夕空はしろく映えをり不帰の客としらず発ちゆく人もあるべし
     春日井建 [2]

たつぷりと皆遠く在り夏の暮
     永田耕衣 [3]

別るるや夢一筋の天の川
     夏目漱石 [4]

 父、母、二人の兄、姉はもうずっと遠くにいって、私は彼らの誰もが住んだことない仙台の街で、夏の暮れを歩いている。 つい気分が死の影のほうへ傾いてしまうが、たとえば青春の夏だってあったのだ。青春はいずれ終る闘いの時でもあったのだが、それぞれの終りをそれぞれが生きる、つまり、当たり前のように別れは誰にでもやって来た。

表紙にはタゴールの詩を掲げゐつかつてわれらはわれらの夏に
   大口玲子 [5]

君は君のわれはわれなるたましいの翼たたまむ夏草の中
   道浦母都子 [6]

これからは群れなすことも会うこともなかりき君よ 口紅をぬれ
   福島泰樹 [7]

走り去った風
風のうしろ姿

街に 居場所はもはやない
季節に名まへはもはやない
わたしは笑ひだすわたしを眺める
  吉原幸子「晩夏 7 又 別れ」から [8]

カナかなが啼いている。
隣りの子どもの声がする。
ぼくはさっき街から帰ったばかりだ。
街に何があるかわからない。
ただ満ち足りた空洞のような場所から
ばくは毎日帰るだけだ。
  菅原克己「ぼくの中にいつも 3 昼と夜の空のつぎ目」から [9]

 どれもこれも、脱原発にはふさわしくないような詩句ばかりだ。老いた身にも、それなりの闘いは残されてあるというのに。

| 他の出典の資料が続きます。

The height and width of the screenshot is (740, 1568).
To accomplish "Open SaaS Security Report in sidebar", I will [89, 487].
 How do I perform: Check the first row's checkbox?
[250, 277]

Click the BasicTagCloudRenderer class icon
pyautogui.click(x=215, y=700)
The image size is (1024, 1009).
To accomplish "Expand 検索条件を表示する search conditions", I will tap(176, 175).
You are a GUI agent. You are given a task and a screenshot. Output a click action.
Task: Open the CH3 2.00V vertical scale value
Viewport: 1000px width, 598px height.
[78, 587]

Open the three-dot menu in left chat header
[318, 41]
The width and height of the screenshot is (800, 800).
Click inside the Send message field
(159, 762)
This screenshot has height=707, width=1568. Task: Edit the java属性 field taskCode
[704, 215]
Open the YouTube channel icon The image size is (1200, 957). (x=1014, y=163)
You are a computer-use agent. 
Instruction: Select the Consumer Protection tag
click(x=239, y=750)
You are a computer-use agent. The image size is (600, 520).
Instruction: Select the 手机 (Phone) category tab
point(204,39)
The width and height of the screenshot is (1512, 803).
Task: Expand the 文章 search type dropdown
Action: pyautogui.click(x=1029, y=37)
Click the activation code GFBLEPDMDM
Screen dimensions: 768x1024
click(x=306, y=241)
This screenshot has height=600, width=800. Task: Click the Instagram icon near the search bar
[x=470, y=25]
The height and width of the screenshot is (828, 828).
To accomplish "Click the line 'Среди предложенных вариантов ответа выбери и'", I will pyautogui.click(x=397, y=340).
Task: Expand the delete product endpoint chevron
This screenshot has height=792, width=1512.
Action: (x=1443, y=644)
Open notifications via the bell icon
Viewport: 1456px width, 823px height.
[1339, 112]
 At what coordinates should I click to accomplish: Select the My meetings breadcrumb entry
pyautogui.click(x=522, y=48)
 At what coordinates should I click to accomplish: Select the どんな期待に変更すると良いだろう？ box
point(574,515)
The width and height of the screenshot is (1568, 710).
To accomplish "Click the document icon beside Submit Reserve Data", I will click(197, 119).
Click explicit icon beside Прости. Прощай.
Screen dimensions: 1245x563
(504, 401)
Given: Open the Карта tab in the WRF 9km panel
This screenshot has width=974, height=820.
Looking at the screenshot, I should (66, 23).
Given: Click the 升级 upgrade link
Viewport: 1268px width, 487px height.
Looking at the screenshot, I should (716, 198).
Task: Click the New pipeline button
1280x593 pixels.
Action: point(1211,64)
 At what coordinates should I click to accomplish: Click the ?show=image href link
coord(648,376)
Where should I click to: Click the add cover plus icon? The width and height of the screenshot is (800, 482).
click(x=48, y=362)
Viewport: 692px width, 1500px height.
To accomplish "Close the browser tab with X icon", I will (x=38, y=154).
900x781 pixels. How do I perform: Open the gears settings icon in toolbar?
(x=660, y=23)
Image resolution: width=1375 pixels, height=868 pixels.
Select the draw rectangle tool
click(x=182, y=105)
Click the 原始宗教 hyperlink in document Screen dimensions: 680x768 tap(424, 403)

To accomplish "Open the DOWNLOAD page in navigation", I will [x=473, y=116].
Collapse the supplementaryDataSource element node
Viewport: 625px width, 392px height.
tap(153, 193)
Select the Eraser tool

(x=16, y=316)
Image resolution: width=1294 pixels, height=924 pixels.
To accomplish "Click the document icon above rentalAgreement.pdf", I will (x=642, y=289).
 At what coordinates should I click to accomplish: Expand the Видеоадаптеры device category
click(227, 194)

かなかなの空の祖国のため死にし友継ぐべしやわれらの明日は 
    寺山修司 [10]

[1] 『現代詩文庫56 吉原幸子詩集』(思潮社 1973年)p.36。
[2] 春日井建『歌集 水の蔵』(短歌新聞社 平成12年)p. 24。
[3] 『永田耕衣五百句』(永田耕衣の会 平成11年)p.157。
[4] 『わが愛する俳人 第四集』(有斐閣 1979年)p.149。
[5] 『海量(ハイリャン)/東北(とうほく) 大口玲子歌集)』(雁書館 2003年)p. 20。
[6] 『道浦母都子全歌集』(河出書房新社 2005年)p. 144。
[7] 福島泰樹「歌集 転調哀傷歌」『福島泰樹全歌集 第1巻』(河出書房新社 1999年)p. 159。
[8] 吉原幸子「詩集 夏の墓」『吉原幸子全詩 I』(思潮社 1981年)p.204。
[9] 『菅原克己全詩集』(西田書店 2003年)p.242。
[10] 『寺山修司全歌集』(講談社、2011年)p. 111。